**WHAT IS EXPECTED:** Copy exactly the lines from the one containing "Viewport: 965px width, 564px" through the last line of the records below, including both, and leave out any pictures.

**INFORMATION SUPPLIED:**
-----

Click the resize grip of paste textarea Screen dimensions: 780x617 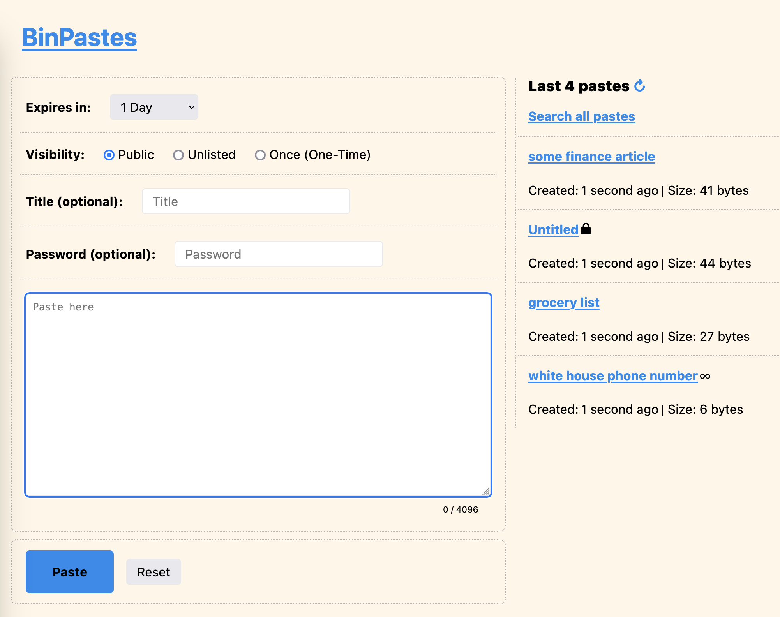pos(486,492)
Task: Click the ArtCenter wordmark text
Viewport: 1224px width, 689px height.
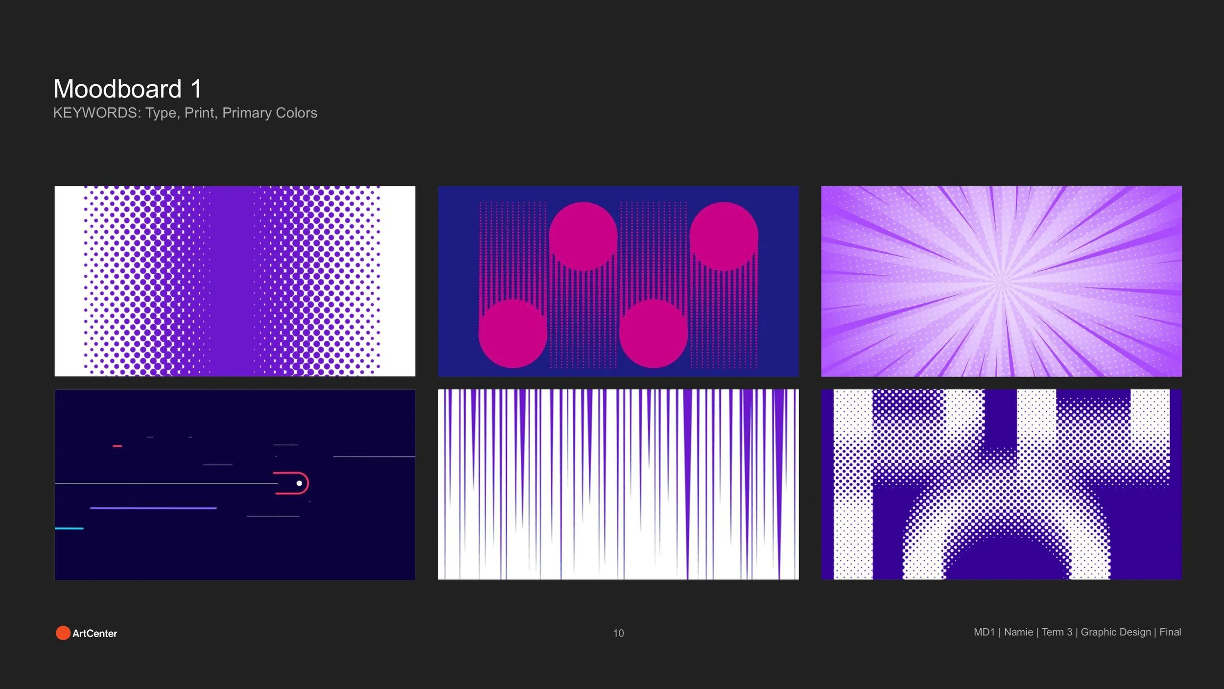Action: pyautogui.click(x=94, y=633)
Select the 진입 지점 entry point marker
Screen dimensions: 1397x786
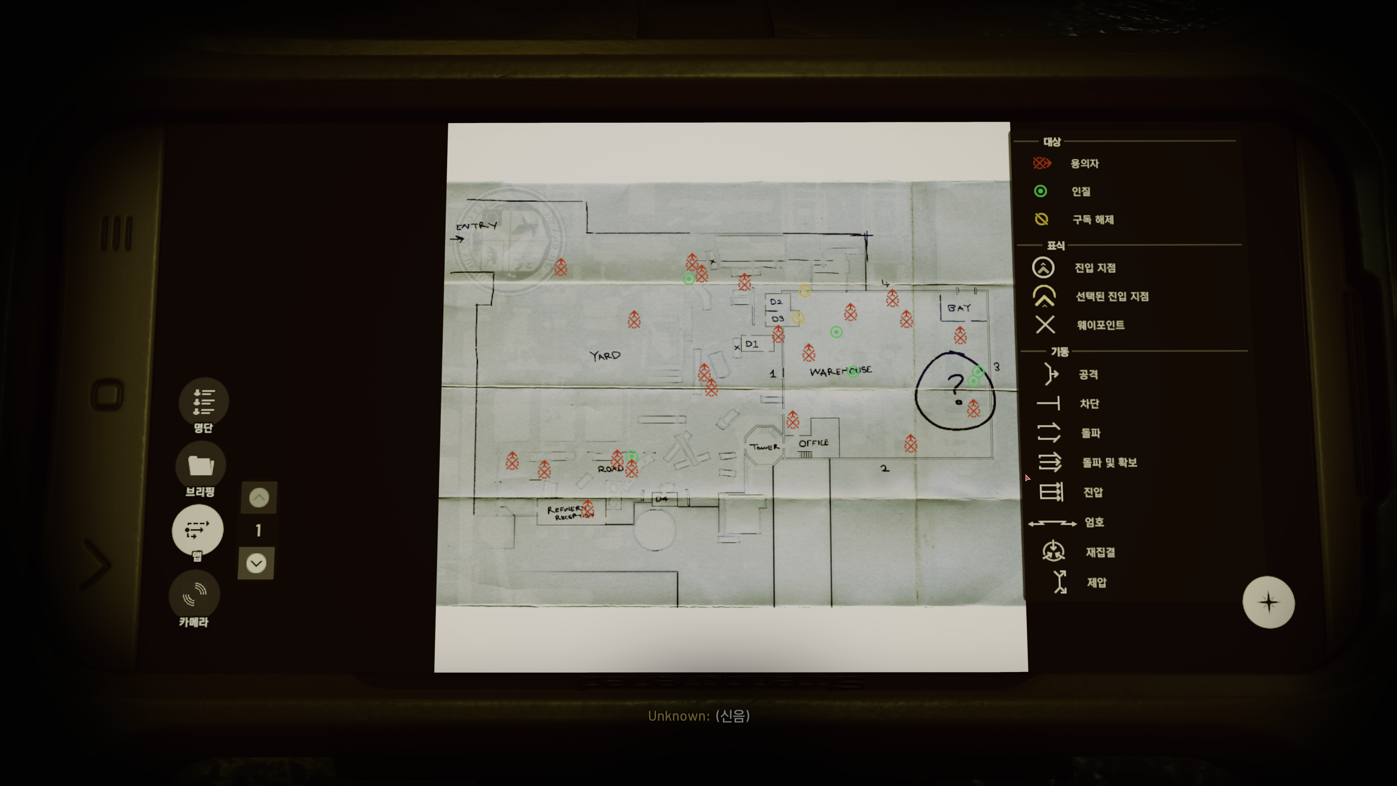click(x=1043, y=267)
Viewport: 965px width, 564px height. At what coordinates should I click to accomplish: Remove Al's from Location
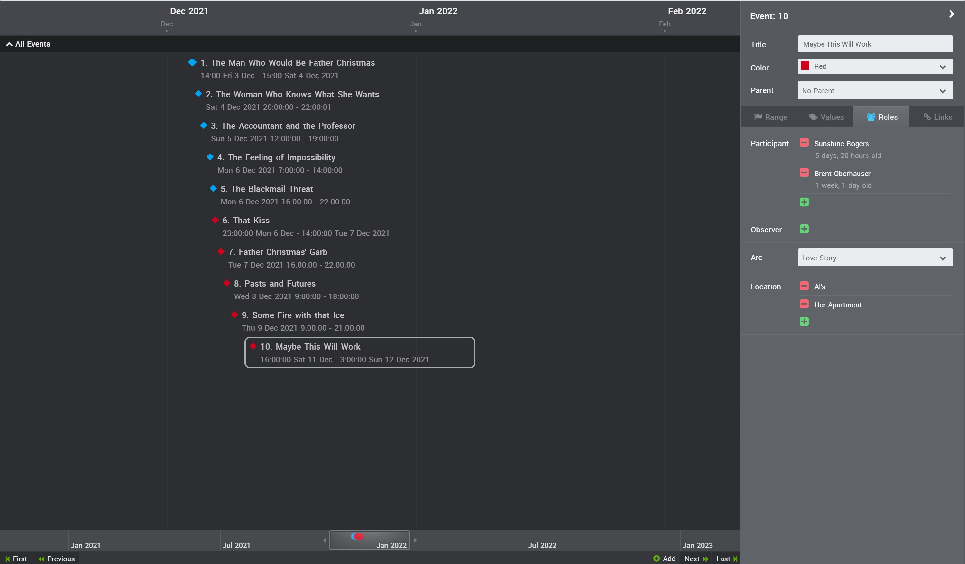pos(804,286)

-----

**RESPONSE AREA:**
Viewport: 965px width, 564px height. At what coordinates should I click to accomplish: Remove Al's from Location
pos(804,286)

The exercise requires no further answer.